Is it reasonable to assert that $0^k - 1^k - 2^k + 3^k - 4^k + 5^k + 6^k - 7^k - ... = 0$ for all $k > 1$?
Here the signs are given by the Thue-Morse sequence; that is, the sign of $m^k$ is $+$ or $-$ according to whether the number of 1's in the binary expansion of $m$ is even or odd.
I'm aware that the theory of divergent series is actually an assortment of theories that don't always agree (even though they usually do), so that it isn't necessarily meaningful to ask what "the" value of a divergent series is without specifying what sort of regularization one has in mind.

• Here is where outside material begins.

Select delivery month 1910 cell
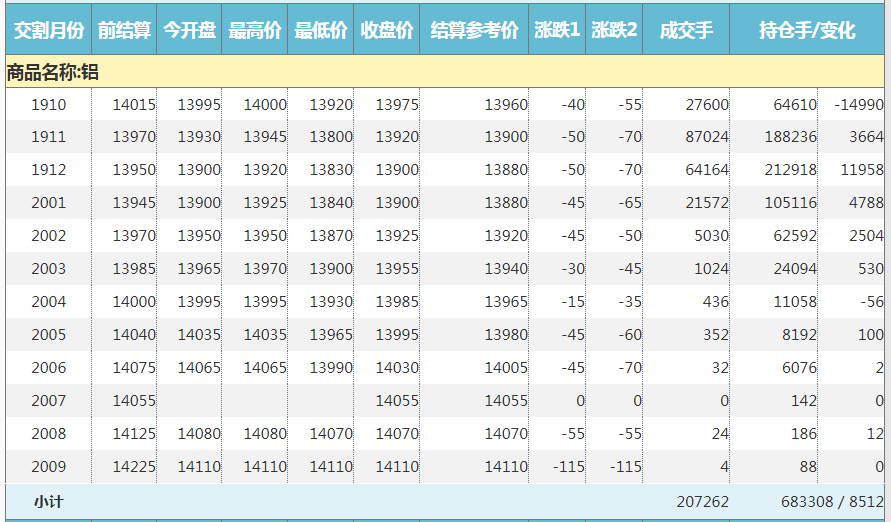48,105
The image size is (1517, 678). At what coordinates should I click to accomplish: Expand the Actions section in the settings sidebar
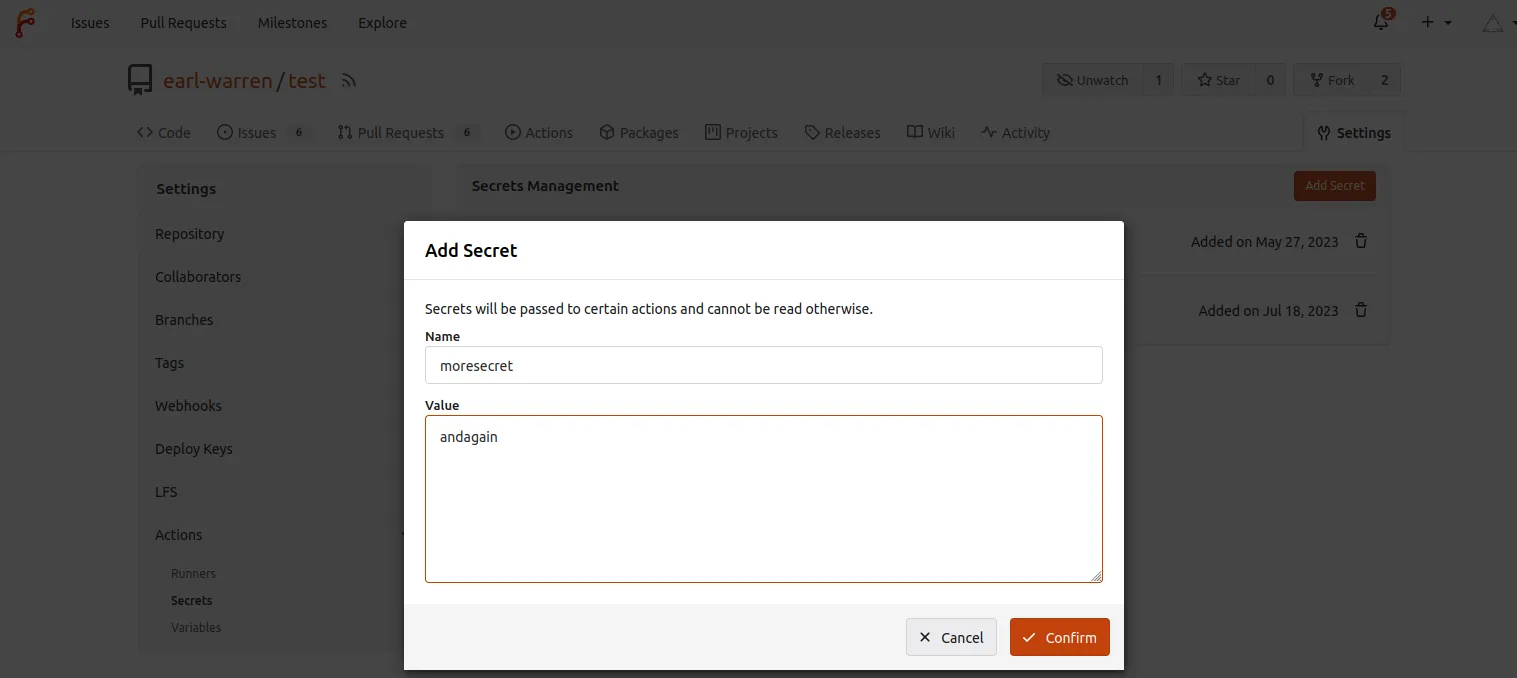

Still, the following reasoning strikes me as having some evidentiary force.
Take $f(q):=(1-q)(1-q^2)(1-q^4)(1-q^8)\cdots$ for $0 \leq q \leq 1$. Because of the numerous factors of $1-q$, we have $f^{(k)}(1) = 0$ for all $k \geq 0$. (Fussy technicality: $f^{(k)}(1)$ needs to be defined as a one-sided derivative because $f(q)$ is undefined for $q>1$.) If we repeatedly differentiate $f(q)$ term-by-term, and then plug in $q=1$, we get divergent sums of the form $p(0) - p(1) - p(2) + p(3) - p(4) + p(5) + p(6) - p(7) - ...$ where $p(\cdot)$ is a polynomial; since $f^{(k)}(1) = 0$, we are "justified" in asserting that the divergent sum vanishes. Since these polynomials form a basis for the space of all polynomials, we have $p(0) - p(1) - p(2) + p(3) - p(4) + p(5) + p(6) - p(7) - ... = 0$ for all polynomials $p(x)$, and hence in particular for $p(x) = x^k$.
Compare with the fairly well-known fact (source?) that if $n=2^d$ then $0^k - 1^k - 2^k + 3^k - ... \pm (n-1)^k$ vanishes for all $k$ between 0 and $d-1$.